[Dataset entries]
━━━━━━━━━━━━━━━━
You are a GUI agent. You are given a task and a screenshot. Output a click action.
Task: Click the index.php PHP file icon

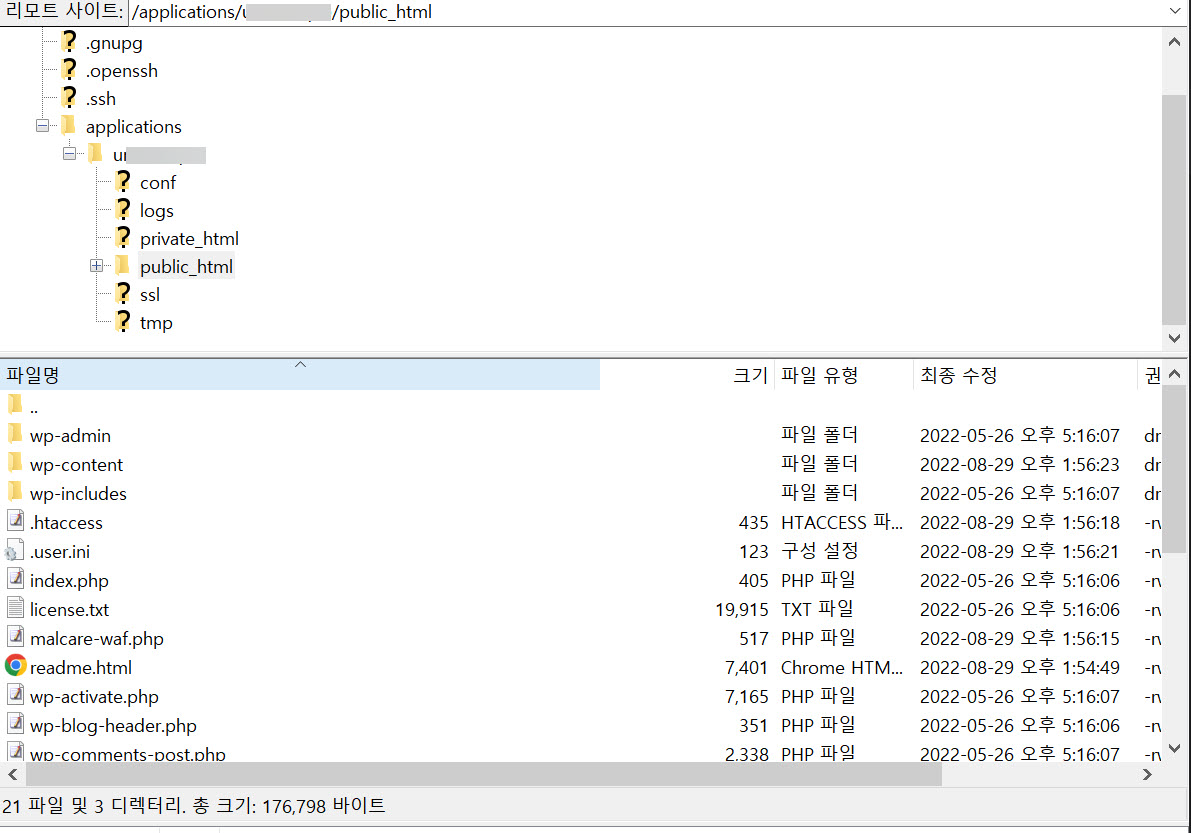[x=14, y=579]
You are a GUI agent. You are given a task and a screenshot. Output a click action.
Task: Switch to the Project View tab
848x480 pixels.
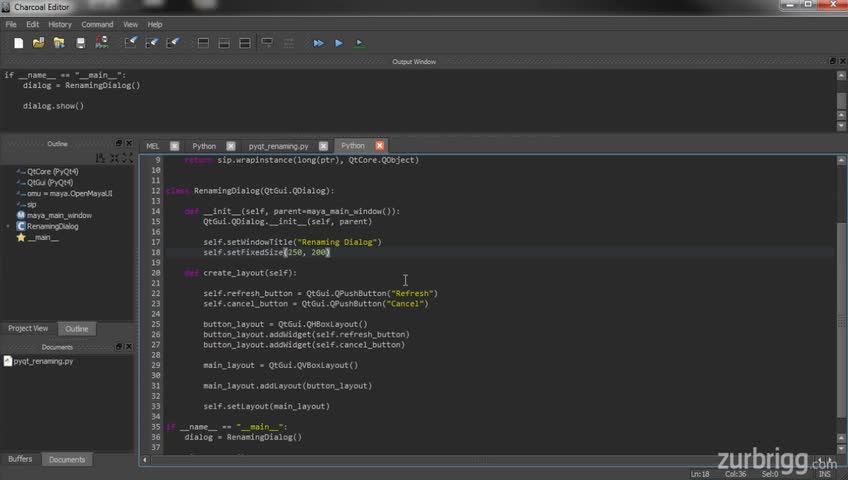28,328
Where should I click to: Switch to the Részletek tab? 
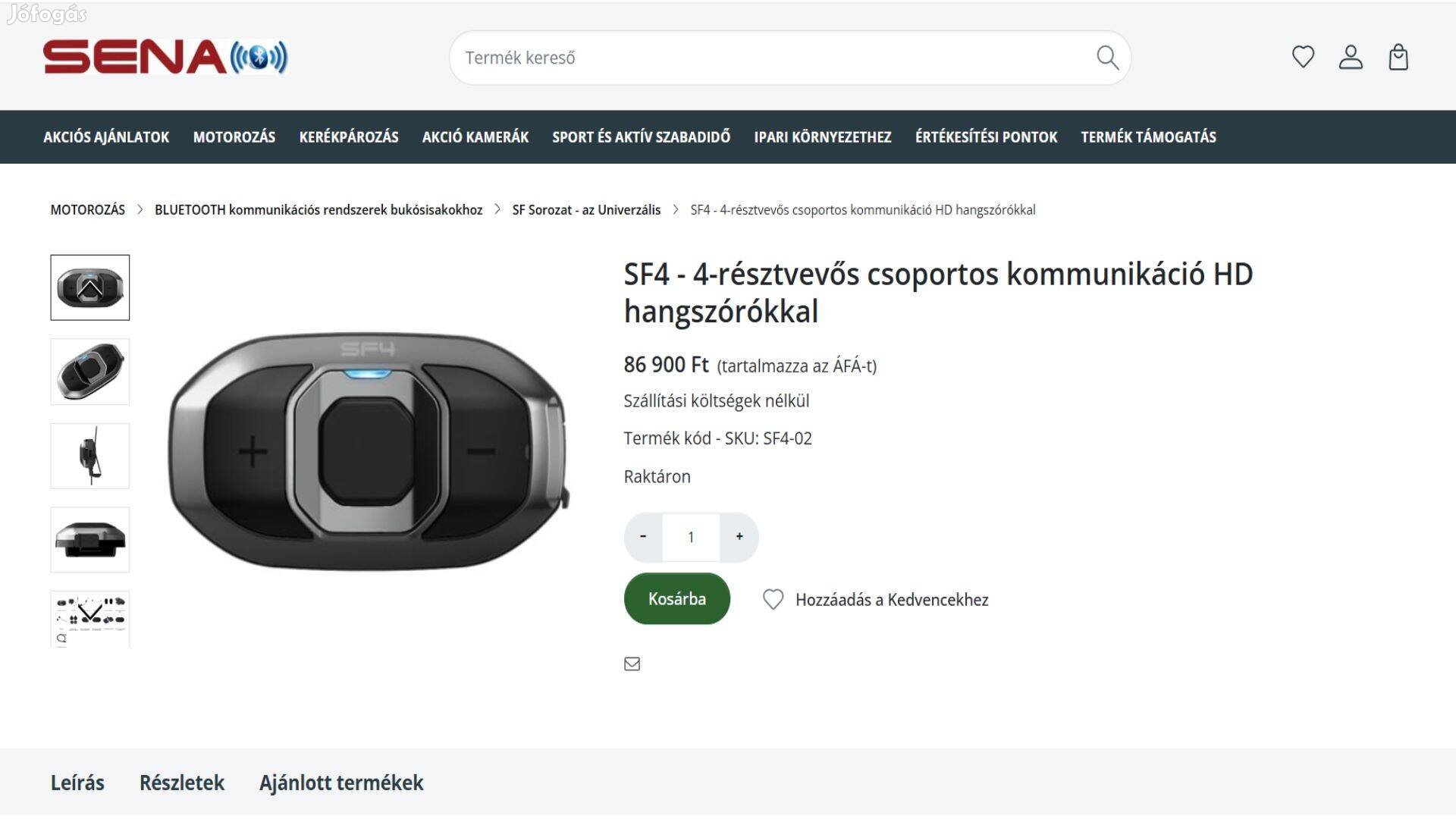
━━━━━━━━━━━━━━━━
Write out, word for word, the lines running from the one containing "Task: Switch to the Project View tab" to the end of the data above; the pictures are to be left out.

■ Solution to this task ■
Task: Switch to the Project View tab
848x480 pixels.
28,328
Where should I click to: Switch to the Részletek tab? 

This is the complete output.